24, September 2015: I often reflect on the first time I designed a mobile website. This was to be a dedicated website for mobile users, Responsive Web Design was merely a twinkle in Ethan Marcotte’s eye at that time. Reminiscing about those days, I often shudder at the assumptions we made about how people would use the website.
Esteemed Reader, I want you to ponder the answer to the following simple questions:
How are you reading this?
Where are you reading this?
I suspect, the answer to the first question is “on mobile”. According to 2014 figures, released by the UK Office of National Statistics, 53% of the UK population use the mobile web every day (vs 76% in total). 55% of British people use the internet to read news and articles. There’s a decent chance I’m wrong in that assumption as the target audience for this article may not be representative of the UK. It could be that a larger percentage of you are on mobile due to being more engaged with technology. Conversely, you may be on a desktop computer, reading this whilst procrastinating.

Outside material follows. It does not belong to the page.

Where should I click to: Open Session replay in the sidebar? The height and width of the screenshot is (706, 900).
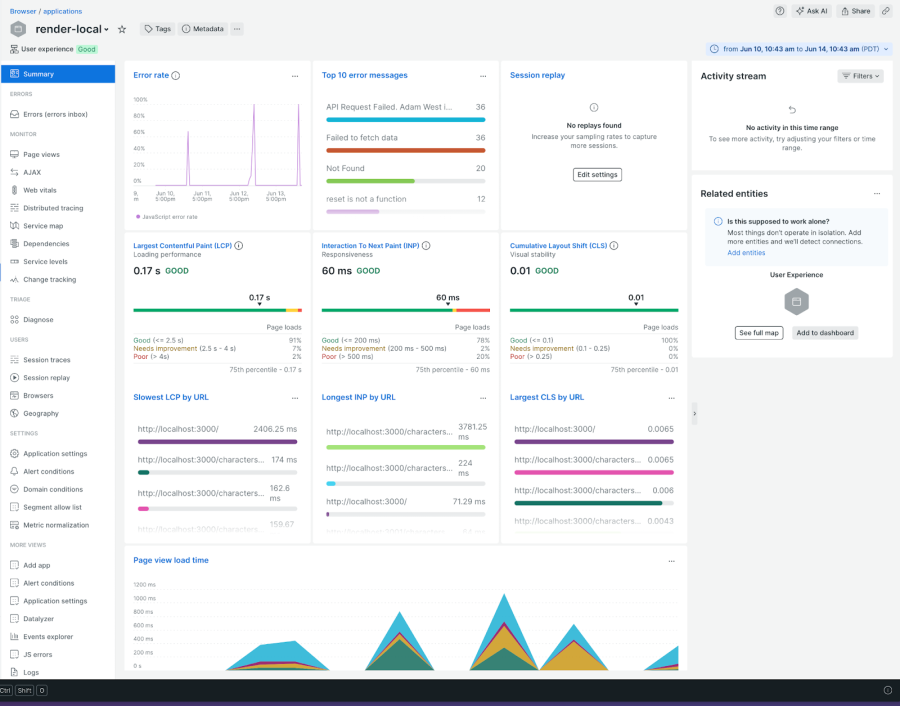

If that’s the case, you’ve come this far so you may as well finish the article.
Those of you who are reading this on a mobile device, think about the answer to the second question. I doubt that the answer is “running for the bus”. That assumption around a user’s context, is still prevalent in 2015.

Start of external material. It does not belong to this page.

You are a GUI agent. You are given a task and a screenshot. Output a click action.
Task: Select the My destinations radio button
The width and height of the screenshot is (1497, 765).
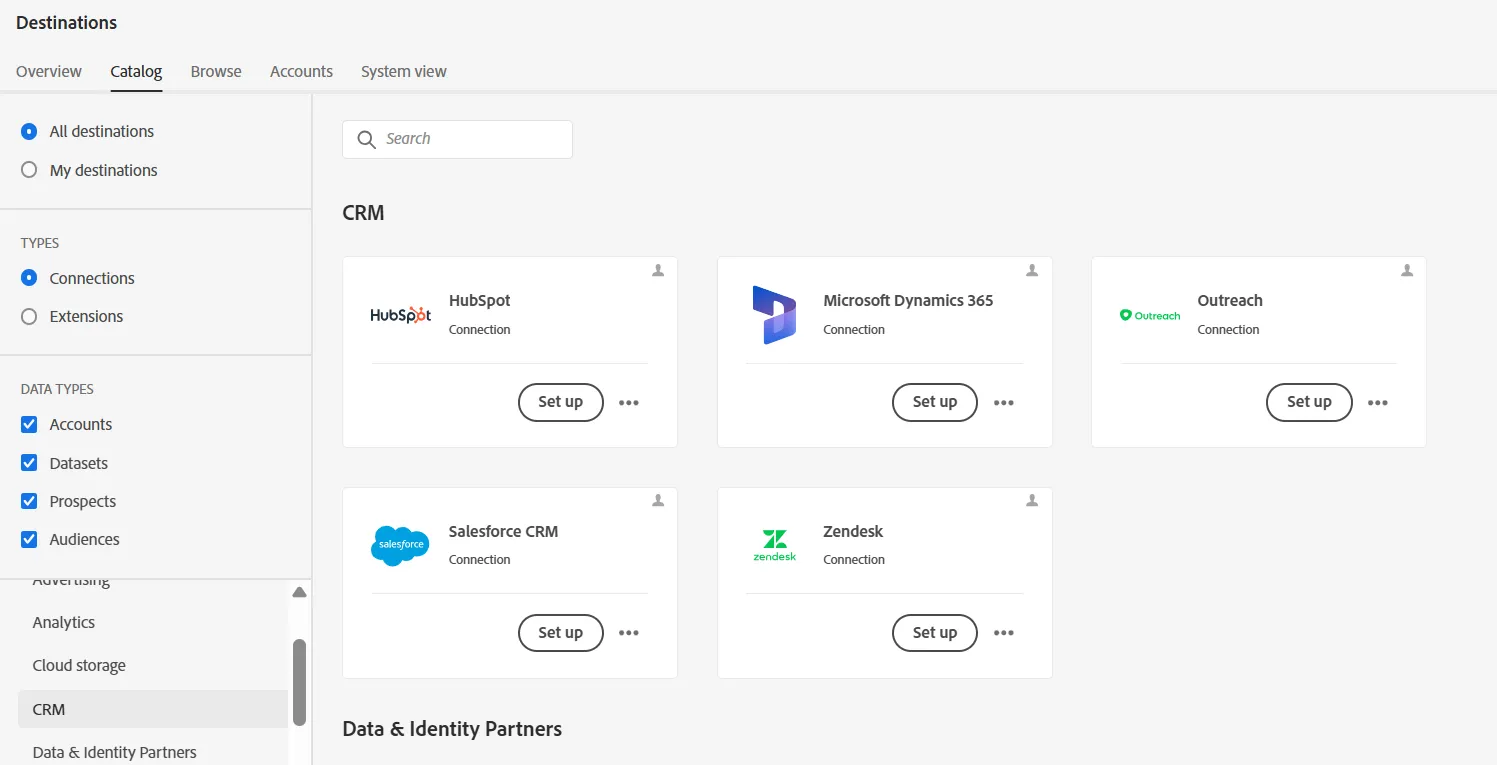click(x=29, y=170)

How do I know which features to offer mobile users?
Whilst carrying out user research on our clients’ projects, I’ve noticed an increasing trend for users to start a journey on one device, and finish it on another. There doesn’t seem to be a particular pattern, one person might start deciding which product to purchase during their lunch break, on a work desktop, then buy it on their settee using a smartphone that evening. Another may start their journey on a tablet at home, check some information in a smartphone when discussing the idea with friends and return to a tablet to complete the purchase.

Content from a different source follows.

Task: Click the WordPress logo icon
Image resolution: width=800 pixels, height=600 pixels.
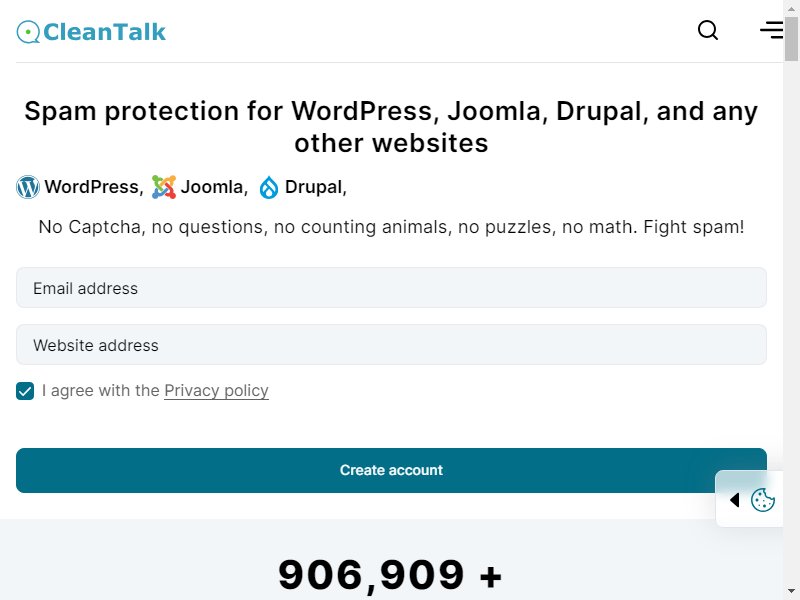Action: tap(28, 187)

There are two ways you can address that reality:
Methodically identify which features are appropriate for your users in each context
Make the whole thing available on mobile, tablet and desktop
Tailoring the features available to a user, dependent on context, could potentially make your digital product feel more intuitive. However, it could equally come across as restrictive and frustrate users who just want to access the same content regardless of the device. One of the cardinal sins of UX is designing something which makes the user feel stupid. Humans generally learn by building up an understanding of how something works, based on past experience.
Imagine that you’re ordering coffee from your favourite local café. You order a double espresso. After paying by card, you’re handed a till receipt and walk to the end of the counter to await your drink. You notice the descriptive text on your receipt says “Double Ristretto”.
Assuming that you’re not a trained barista (a dangerous assumption in a coffee obsessed industry), would you be concerned that the drink which was about to be lovingly crafted was wrong? Would you ask someone? How would that make you feel?
Inconsistencies in experience distract users from their original goal. This may result in a lost sale, it may result in an unnecessary enquiry and it’s likely to reduce the change that the user will return.
Instead, we recommend you make all of your features available across mobile, tablet and desktop.
Should we opt for responsive or adaptive design?
Whilst each approach has it’s technical merits, consider whether you can guarantee the following:
1. Your user base will always be on the specific devices you are targeting
2. You can afford to support and develop several disparate versions of the website
3. You will have the time, budget and organisational will to continue to create new adaptive versions of the site as user needs change.
If you haven’t answered “Yes” to all of those, I’d recommend responsive design.
How should we approach the design process?
At Natural Interaction, we like to take a “mobile first” approach to designing responsive websites. That doesn’t mean we don’t put the user at the heart of our approach (I’ve heard that fallacious argument a few times on Twitter), nor does it mean that we compromise on which features are actually built. Instead, we design user interfaces at the smallest possible breakpoint first. This helps us focus on the essential elements of the design, rather than designing something which works amazingly well on desktop and then trying to crush it to fit on a small screen.
As the key interactions takes shape, you should conduct usability testing, across the different sized devices people use. Thankfully, with the remote user research options available, this isn’t prohibitively expensive.
If one feature isn’t working on a particular device, form a hypotheses on how to resolve it, (based on your past usability study results), iterate on the design and test again.
Following this formula, will help you design better mobile user experiences.
The simple conclusion to this article is that there are no mobile web users. There are users who may prefer to use their smartphone, tablet or desktop but people rarely use just one device. Design consistent experiences and validate your assumptions rigorously with real users.